Cuatro razones para la fortaleza del euro

Otro de los temas de portada de la semana pasada fue la continua subida de los activos de riesgo, especialmente la subida del EUR a pesar de lo muy negativas que fueron las noticias sobre el mismo. El motivo principal era que se seguía teniendo esperanza de llegar a un nuevo acuerdo sobre la deuda griega. Según los informes financieros de la semana pasada, hay otras cuatro buenas razones para que el euro siga subiendo:

  • Los bancos centrales del sudeste asiático han estado creando sus propias reservas de divisas y diversificando sus carteras de fondos propios. Una parte de estas reservas se van a convertir en euros.
  • El hecho de que el petróleo se venda ya por encima de los 100 USD por barril, significa que los exportadores de crudo de Oriente Medio -tradicionalmente grandes compradores de euros-, tengan efectivo para gastar y contemplar el EUR como una buena compra en cualquier punto por debajo de los 1,30 USD.
  • El mercado está técnicamente excedido respecto al EUR a corto plazo, por lo que un movimiento al alza es mucho más fácil si se produce cualquier noticia por muy remotamente positiva que sea, como que se sigue progresando respecto a un acuerdo sobre la deuda griega.
  • Los bancos europeos y otras empresas están convirtiendo sus divisas en el extranjero en euros al repatriar sus fondos para mejorar la apariencia de sus cuentas de resultados. Esta conversión en masa incrementa la demanda de euros.

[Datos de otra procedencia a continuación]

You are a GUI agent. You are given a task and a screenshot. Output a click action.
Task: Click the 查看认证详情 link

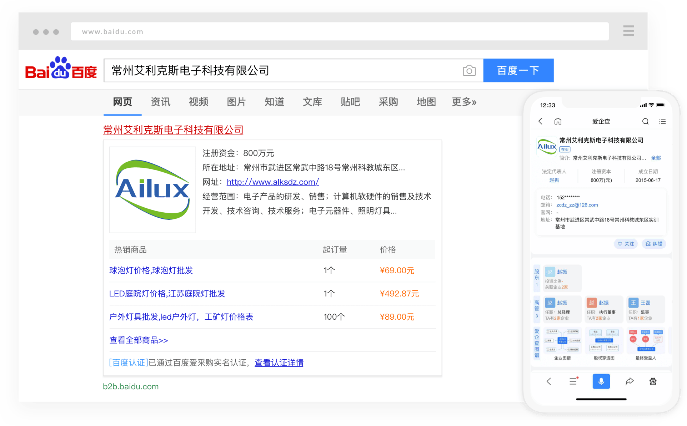(x=279, y=363)
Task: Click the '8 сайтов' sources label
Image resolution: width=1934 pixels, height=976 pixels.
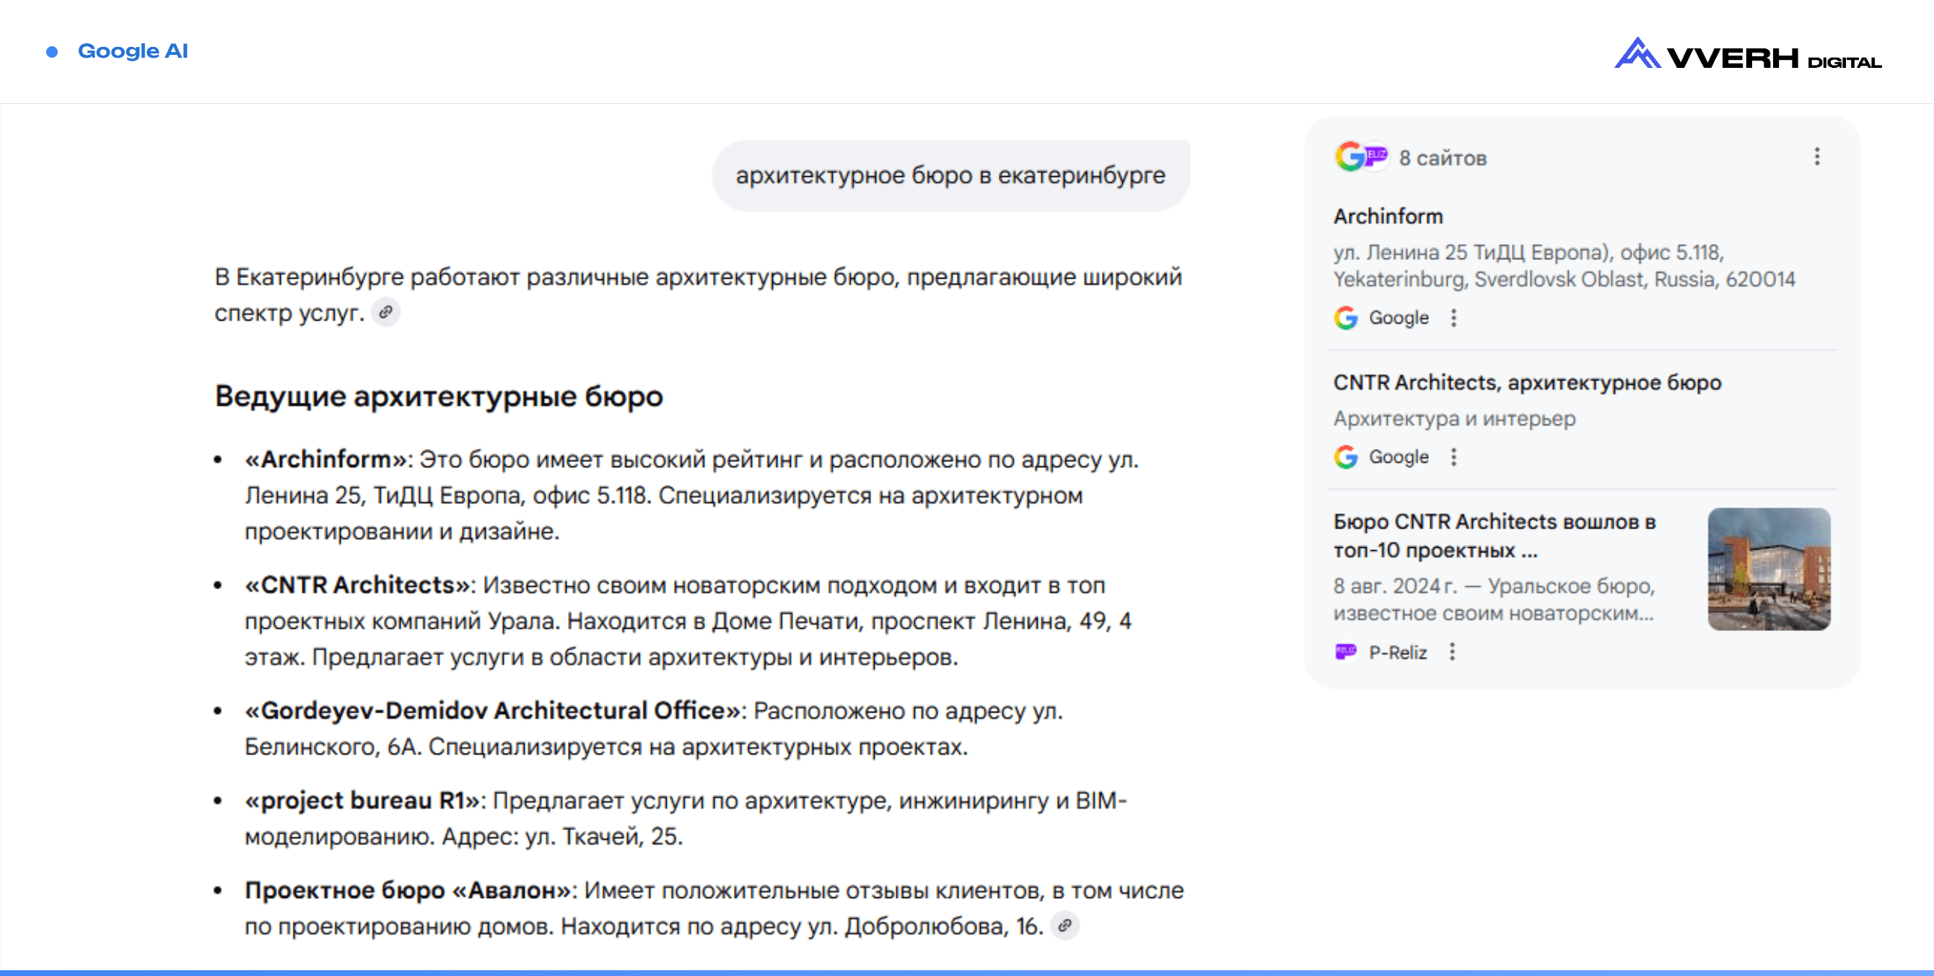Action: tap(1442, 158)
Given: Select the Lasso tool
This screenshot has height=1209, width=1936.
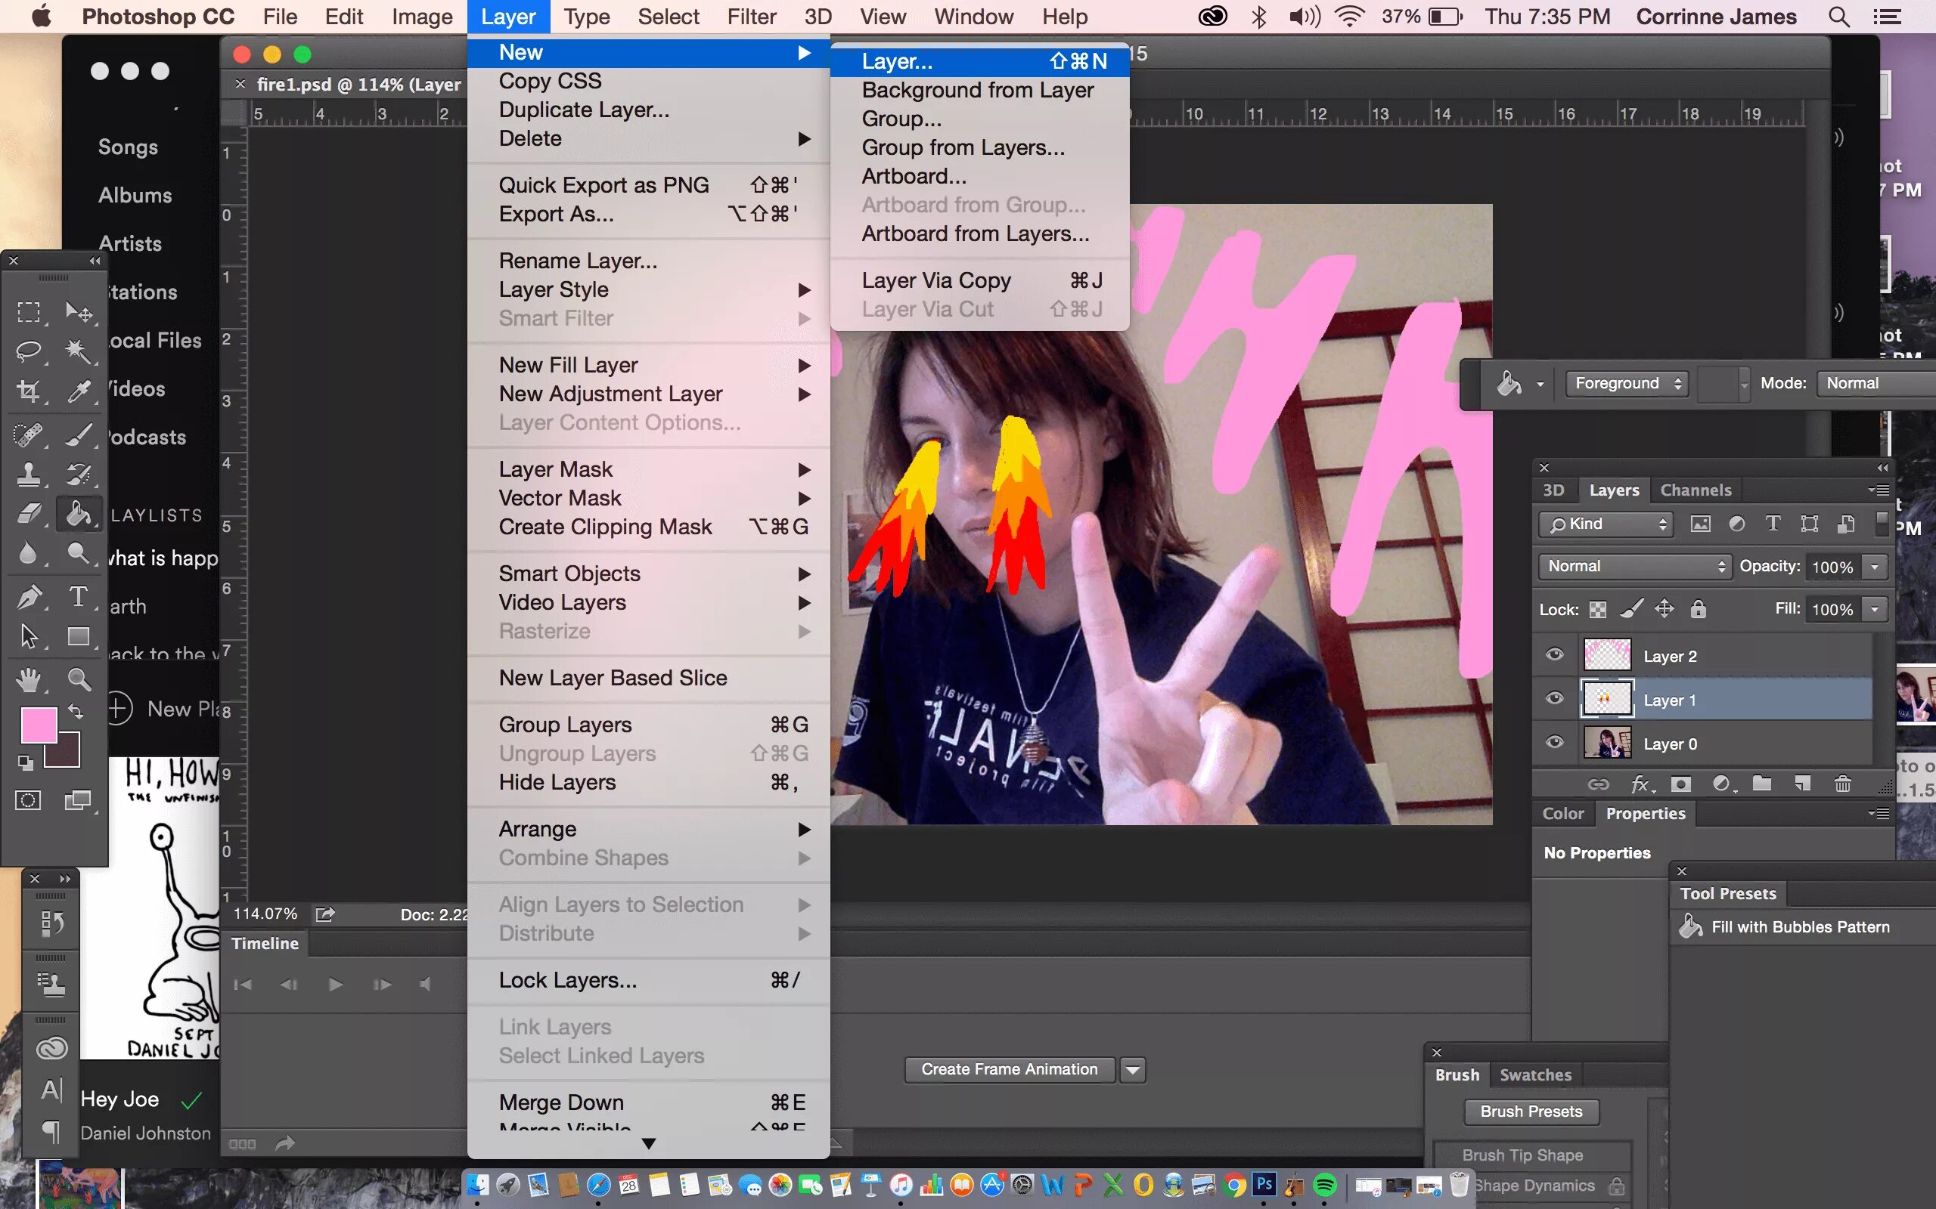Looking at the screenshot, I should pyautogui.click(x=29, y=351).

A pesar de todo lo anterior, se podía tratar de una fortaleza a corto plazo y que la subida finalizara pronto.

Principales actores de los mercados la próxima semana

Dramas griegos A última hora del lunes ya sabremos si, como está previsto, se cumplen estos dos puntos siguientes: En primer lugar, que el parlamento griego apruebe los 325 millones de euros adicionales en recortes presupuestarios necesarios para poder cumplir con el próximo plazo del segundo rescate de la UE/FMI. En segundo lugar, el acuerdo de renegociación de la deuda con los inversores griegos del sector privado (ISP) Se desconoce los detalles actuales sobre el alcance de la participación del obligacionista, que determinarían si se tratará de un “acontecimiento crediticio” que haga efectiva la renegociación del crédito (CDS). Además, el miércoles, los ministros de finanzas de la UE se reunirán para aprobar el conjunto del presupuesto de Grecia y ya no se podrá esperar que simplemente acepten lo que presenten los griegos, así que: atención a las consecuencias.